*** Opening Dataset entries ***

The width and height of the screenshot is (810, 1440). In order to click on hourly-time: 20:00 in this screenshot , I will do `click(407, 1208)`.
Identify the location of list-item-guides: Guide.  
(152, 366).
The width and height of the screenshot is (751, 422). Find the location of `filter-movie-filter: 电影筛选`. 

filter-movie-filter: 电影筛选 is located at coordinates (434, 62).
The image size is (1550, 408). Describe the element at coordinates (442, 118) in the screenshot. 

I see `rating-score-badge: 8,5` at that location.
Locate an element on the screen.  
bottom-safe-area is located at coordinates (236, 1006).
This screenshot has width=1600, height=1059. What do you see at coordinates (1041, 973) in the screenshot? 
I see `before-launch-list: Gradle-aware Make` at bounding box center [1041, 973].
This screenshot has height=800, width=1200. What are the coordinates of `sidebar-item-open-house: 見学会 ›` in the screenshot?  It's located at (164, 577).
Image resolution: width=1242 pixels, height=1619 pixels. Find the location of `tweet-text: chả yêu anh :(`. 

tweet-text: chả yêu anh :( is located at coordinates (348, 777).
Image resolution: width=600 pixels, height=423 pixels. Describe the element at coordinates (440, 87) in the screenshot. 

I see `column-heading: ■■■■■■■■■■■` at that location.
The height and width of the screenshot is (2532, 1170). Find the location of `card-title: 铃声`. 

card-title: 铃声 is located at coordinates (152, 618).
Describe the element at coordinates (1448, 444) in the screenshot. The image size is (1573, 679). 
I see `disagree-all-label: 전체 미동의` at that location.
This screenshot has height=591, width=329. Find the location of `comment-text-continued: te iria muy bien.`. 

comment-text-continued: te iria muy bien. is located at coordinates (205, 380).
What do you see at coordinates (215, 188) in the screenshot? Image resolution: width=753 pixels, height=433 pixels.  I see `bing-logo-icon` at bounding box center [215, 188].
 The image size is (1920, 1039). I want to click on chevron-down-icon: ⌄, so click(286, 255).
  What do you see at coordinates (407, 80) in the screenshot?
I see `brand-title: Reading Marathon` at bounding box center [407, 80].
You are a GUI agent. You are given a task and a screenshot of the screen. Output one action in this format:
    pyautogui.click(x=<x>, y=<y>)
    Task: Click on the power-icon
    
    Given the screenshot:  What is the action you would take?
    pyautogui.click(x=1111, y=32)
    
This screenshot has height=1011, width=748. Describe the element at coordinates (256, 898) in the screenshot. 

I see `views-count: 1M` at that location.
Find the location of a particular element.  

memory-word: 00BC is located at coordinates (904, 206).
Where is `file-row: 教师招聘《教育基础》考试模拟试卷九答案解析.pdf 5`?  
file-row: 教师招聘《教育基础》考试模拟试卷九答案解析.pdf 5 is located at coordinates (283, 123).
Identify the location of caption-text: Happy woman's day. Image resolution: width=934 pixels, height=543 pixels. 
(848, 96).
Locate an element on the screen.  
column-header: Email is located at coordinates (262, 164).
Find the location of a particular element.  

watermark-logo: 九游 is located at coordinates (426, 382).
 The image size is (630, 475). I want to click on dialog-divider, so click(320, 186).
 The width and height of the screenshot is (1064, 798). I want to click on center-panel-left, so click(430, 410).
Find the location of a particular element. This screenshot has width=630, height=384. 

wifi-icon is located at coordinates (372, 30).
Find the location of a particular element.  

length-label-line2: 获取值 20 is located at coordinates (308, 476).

*** Closing Dataset entries ***

**Request**
From the listing above, return the lines starting at the one containing "This screenshot has width=1600, height=1059." and ending at the one containing "center [1041, 973].", copied exactly.

**Response to the task**
This screenshot has width=1600, height=1059. What do you see at coordinates (1041, 973) in the screenshot? 
I see `before-launch-list: Gradle-aware Make` at bounding box center [1041, 973].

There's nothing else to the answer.